● Instructions for the task
If a line below contains the string "item", copy it out.

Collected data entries
━━━

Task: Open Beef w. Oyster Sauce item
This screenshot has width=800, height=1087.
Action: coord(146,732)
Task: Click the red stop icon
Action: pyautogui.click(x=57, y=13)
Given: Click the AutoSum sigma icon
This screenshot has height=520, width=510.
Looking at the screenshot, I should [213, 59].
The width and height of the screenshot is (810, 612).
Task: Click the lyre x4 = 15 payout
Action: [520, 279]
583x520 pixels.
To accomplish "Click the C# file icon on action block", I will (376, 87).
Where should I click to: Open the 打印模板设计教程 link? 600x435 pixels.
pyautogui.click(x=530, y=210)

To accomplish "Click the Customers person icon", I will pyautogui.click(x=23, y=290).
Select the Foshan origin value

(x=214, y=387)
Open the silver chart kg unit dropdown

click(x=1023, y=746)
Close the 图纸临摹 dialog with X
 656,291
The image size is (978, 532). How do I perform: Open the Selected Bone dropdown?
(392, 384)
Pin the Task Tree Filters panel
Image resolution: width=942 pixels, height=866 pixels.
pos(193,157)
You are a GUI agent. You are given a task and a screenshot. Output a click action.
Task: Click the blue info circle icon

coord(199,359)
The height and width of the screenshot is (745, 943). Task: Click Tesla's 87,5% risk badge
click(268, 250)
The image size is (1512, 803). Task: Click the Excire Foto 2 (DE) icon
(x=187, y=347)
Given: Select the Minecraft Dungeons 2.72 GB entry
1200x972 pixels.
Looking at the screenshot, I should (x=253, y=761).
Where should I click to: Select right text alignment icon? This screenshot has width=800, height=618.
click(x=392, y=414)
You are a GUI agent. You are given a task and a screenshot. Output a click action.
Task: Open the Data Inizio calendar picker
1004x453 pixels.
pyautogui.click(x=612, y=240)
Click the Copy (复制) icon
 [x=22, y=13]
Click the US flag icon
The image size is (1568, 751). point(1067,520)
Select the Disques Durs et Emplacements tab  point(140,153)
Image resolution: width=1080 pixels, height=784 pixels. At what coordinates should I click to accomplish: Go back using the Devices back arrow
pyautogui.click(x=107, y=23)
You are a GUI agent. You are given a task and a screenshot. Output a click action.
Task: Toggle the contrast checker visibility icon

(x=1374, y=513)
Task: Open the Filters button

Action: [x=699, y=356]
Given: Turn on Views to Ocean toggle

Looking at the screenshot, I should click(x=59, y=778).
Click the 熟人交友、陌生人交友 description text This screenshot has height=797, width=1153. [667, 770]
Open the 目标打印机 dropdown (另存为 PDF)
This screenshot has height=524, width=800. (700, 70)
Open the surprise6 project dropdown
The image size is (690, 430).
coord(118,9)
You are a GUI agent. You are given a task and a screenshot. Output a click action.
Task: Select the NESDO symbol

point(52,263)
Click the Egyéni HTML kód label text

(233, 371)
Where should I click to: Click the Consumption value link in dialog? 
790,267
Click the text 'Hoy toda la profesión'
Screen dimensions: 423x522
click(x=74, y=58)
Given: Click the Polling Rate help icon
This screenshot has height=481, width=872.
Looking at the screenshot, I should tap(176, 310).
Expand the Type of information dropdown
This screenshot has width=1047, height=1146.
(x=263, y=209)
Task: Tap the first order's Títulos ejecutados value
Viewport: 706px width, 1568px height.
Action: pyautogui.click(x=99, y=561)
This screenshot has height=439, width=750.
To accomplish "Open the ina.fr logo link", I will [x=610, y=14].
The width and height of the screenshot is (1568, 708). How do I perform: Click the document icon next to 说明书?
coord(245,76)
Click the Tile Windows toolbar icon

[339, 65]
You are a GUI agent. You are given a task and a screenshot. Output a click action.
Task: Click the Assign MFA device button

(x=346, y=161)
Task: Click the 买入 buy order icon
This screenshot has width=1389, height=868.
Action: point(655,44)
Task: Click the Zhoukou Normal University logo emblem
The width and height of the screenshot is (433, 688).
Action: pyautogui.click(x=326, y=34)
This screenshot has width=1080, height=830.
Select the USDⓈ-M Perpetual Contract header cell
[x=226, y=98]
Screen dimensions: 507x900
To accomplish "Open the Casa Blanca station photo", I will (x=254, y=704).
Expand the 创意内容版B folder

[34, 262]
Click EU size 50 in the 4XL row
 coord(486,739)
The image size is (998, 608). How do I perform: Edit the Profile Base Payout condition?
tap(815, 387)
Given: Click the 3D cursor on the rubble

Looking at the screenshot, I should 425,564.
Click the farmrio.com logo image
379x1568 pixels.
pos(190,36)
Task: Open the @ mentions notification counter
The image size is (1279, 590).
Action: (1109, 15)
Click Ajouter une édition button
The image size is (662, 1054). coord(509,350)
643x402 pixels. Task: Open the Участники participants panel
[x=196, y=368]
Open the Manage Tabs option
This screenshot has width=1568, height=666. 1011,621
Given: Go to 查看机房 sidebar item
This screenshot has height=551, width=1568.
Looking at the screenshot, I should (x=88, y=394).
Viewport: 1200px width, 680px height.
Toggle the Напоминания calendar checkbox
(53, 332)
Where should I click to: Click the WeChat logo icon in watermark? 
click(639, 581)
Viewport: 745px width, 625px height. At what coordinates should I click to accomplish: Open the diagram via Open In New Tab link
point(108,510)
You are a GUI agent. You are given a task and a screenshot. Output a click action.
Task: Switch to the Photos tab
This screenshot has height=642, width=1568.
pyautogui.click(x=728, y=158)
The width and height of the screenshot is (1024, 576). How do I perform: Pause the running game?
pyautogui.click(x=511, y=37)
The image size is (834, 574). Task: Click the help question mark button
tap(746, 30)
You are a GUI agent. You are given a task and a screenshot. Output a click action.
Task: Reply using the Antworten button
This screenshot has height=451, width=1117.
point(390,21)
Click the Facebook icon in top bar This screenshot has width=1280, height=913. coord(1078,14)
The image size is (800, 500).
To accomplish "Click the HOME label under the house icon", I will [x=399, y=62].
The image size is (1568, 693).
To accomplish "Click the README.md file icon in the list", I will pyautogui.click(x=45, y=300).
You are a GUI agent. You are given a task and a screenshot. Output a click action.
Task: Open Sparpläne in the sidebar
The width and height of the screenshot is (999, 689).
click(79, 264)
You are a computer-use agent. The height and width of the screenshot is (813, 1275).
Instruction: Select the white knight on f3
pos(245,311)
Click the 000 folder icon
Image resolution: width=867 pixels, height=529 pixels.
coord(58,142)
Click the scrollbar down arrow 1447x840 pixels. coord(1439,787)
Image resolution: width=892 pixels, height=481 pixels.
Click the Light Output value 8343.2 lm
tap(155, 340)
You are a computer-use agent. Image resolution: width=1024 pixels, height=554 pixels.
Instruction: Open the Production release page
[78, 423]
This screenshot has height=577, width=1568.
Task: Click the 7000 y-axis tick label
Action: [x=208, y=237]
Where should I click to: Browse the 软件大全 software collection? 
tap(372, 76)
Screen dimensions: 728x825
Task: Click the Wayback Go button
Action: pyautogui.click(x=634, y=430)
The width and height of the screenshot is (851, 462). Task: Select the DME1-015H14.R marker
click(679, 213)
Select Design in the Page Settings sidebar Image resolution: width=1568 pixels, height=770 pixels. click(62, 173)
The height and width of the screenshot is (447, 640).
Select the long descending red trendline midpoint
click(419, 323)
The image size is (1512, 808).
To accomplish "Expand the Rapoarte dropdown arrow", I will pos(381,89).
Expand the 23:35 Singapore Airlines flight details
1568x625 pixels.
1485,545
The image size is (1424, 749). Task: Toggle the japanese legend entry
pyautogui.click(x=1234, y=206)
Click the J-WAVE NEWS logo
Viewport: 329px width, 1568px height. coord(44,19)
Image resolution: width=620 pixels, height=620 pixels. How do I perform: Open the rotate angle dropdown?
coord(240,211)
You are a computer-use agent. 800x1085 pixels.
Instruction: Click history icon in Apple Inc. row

━━━

● Exercise output
Task: Open Beef w. Oyster Sauce item
Given: Go to 查看机房 sidebar item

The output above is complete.